Source extract:
Nourishing Body, Mind and Spirit with Yoga
Dec 05, 2016 03:41AM ● By Shelley Hawkos
Whether we take yoga classes from a certified yoga teacher in our favorite health gym or at a designated yoga studio, or practice in the privacy of our homes, the health benefits range from the gross to the sublime. The discipline of practicing yoga has documented health benefits, but also benefits the less tangible recognition of our heart’s desire. What is it we wish to experience off the mat in our everyday lives while interacting and having relationships? Where do we go when we know our heart and mind connection is more real than what we witness on television? The exercise is not really the point; the challenging poses or meditations are only to separate us from perceived addictions and expose us to the omnipresent flow all around us.
As first-time practitioners, we are reminded to breathe deeply and make constant corrections to our postures, or asanas, while training the mind to follow. Yoga masters practice the yogic art of awareness as a surgeon practices the art of medicine, deftly cutting through perceived blockages. Healing takes place in a range of manifestations. Physical tension or aches release their attention-grabbing alert signals to allow us to consider non-physical mental projections; closely linked emotional remembrance is associated with the pain. Anyone who has been instructed to hold a certain position beyond their comfort level understands this well. The ancients practiced yoga by making slight adjustments and documenting the effects on the body, mind and spirit, then passing each discovery onto the next pupil in direct lineage of their teaching.
Yoga is the practice of art and science around our experienced sense of self. Sometimes that discovery of self can become mired in doubt or fear when the obstacle is perceived to be too big. This is when the yoga teacher has many tools to apply or reaches in for the unique scalpel to do the job. Ganesha is known to be the “Destroyer of Obstacles” in ancient religion and may be called upon by engaging the voice in chant or song. As the voice gives vibration to the intention for cutting away debris, the mind begins to unravel from its attachment to the obstacle. This creates a space where new intention can form in its place.
Neurologically, dendrites become unattached from their patterned conclusions and become more pliable to create new patterns in roughly 20 minutes of practicing something new and stimulating. This creates plasticity in the brain; the mind is challenged to interpret a new understanding of its experience. The emotional catharsis from this release can be palpable as worry lines soften, sighing is heard or crying takes over.
The river of prana, or life force energy, comes into focus when we untangle from our own mind cages and physical limitations. This is the place of the “Aha moment”, where the mundane gives way to the sacred. The dendrites lift off their patterned destinations into the quiet of the mind and opening of the heart. By taking a deep breath and letting the experience etch itself inside us, we are nourished in body, mind and spirit. This experience can be reproduced during yoga practice when we wring out the body, deepen the breath, unravel the mind, travel on a guided visualization, and vibrate anew at a cellular level. Working in unison with other students to follow a vinyasa flow, our breathing can synchronize and cerebral spinal fluid can pulsate in harmony to create yet another collective experience.

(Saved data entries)
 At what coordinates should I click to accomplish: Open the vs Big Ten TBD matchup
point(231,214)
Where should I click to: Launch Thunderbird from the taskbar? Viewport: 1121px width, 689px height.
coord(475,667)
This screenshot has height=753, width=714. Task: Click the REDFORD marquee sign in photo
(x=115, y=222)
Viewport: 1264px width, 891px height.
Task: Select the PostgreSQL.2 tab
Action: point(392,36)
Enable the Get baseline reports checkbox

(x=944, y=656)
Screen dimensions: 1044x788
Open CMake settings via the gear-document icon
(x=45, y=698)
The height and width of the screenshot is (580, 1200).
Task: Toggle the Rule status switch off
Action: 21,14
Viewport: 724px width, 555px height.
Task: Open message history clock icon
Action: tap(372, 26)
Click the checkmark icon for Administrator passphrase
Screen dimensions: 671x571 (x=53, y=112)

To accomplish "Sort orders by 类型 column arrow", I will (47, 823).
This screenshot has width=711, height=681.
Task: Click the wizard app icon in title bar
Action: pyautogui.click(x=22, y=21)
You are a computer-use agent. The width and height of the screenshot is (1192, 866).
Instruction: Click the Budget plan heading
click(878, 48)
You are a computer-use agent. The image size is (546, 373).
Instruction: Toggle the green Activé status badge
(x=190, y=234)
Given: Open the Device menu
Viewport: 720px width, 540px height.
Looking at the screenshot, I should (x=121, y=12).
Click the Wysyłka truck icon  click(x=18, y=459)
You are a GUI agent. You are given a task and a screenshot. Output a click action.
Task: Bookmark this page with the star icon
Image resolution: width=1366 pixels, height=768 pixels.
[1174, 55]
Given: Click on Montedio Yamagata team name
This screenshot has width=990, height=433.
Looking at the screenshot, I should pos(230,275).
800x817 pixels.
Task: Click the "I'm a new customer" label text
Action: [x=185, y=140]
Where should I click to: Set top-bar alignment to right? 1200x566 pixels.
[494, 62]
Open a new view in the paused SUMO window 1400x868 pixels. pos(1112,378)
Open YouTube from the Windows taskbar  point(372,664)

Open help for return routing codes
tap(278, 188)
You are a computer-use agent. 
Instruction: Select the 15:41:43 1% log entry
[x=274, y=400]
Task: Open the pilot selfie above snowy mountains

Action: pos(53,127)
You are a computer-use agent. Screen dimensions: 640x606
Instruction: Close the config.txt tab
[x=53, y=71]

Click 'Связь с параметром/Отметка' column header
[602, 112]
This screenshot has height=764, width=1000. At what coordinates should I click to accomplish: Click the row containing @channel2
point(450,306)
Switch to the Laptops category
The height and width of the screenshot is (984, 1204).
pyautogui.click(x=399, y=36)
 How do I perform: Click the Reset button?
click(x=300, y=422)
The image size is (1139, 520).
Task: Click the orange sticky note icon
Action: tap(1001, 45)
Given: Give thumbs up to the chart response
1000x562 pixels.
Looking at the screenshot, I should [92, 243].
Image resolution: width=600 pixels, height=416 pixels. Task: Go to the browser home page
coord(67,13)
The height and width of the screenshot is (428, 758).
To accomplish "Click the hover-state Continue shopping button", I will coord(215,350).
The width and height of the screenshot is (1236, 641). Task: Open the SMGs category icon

What you will do: In the yoga article, which figure is known as the "Destroyer of Obstacles"?

Answer below: Ganesha.